Coronavirus could delay rest of session

Lawmakers are currently on a previously-planned spring break, but were expected to return to Montgomery late next week.

Regular legislative sessions are 30 “legislative days” — when the House and Senate chambers meet — spread over 105 calendar days. So far, lawmakers have used 12 legislative days and the calendar days run out in the third week of May.

When they left Montgomery last week, House members said their next legislative day would be Thursday, March 26. The Senate said it’d be back Tuesday, March 31.

On Monday, a spokesman for the House said committee meetings next week have been canceled and the chamber isn’t expected to have a quorum on the 26th.

“Both the House and Senate will reconvene on Tuesday, March 31, 2020 and at that time a joint decision will be made as to future legislative meeting days,” House spokesman Clay Redden said.

After a 2014 winter storm paralyzed the state during a legislative session, lawmakers approved a new joint rule that says if both chambers lack a quorum during a state of emergency — which Ivey declared last week — “then that day will not be considered a legislative day.”

Lawmakers could also return after spring break and quickly adjourn again to a later date.

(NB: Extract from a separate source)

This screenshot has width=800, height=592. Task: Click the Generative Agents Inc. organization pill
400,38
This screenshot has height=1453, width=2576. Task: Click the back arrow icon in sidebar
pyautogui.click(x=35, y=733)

But no matter what, this session must end in the middle of May. If legislative business, like the budgets, are not complete, the governor can call lawmakers back into special session. As recently as 2015 and 2016, budgets were approved in summer special sessions.

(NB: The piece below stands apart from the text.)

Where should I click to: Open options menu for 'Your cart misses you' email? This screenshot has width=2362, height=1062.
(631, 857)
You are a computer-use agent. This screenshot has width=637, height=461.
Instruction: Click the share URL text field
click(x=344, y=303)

There are 140 members of the Legislature and during session, the State House is filled with hundreds of state employees, lobbyists and members of the public.

Meanwhile, people above the age of 65 have been urged to take extra precautions to protect themselves from the deadly virus. At least one-third of lawmakers are seniors.

“For the time being, most legislative staffers are working from home pursuant to Gov. Ivey’s recommendation, and the Alabama State House is largely unoccupied,” Speaker of the House Mac McCutcheon, R-Monrovia, said in a statement Monday.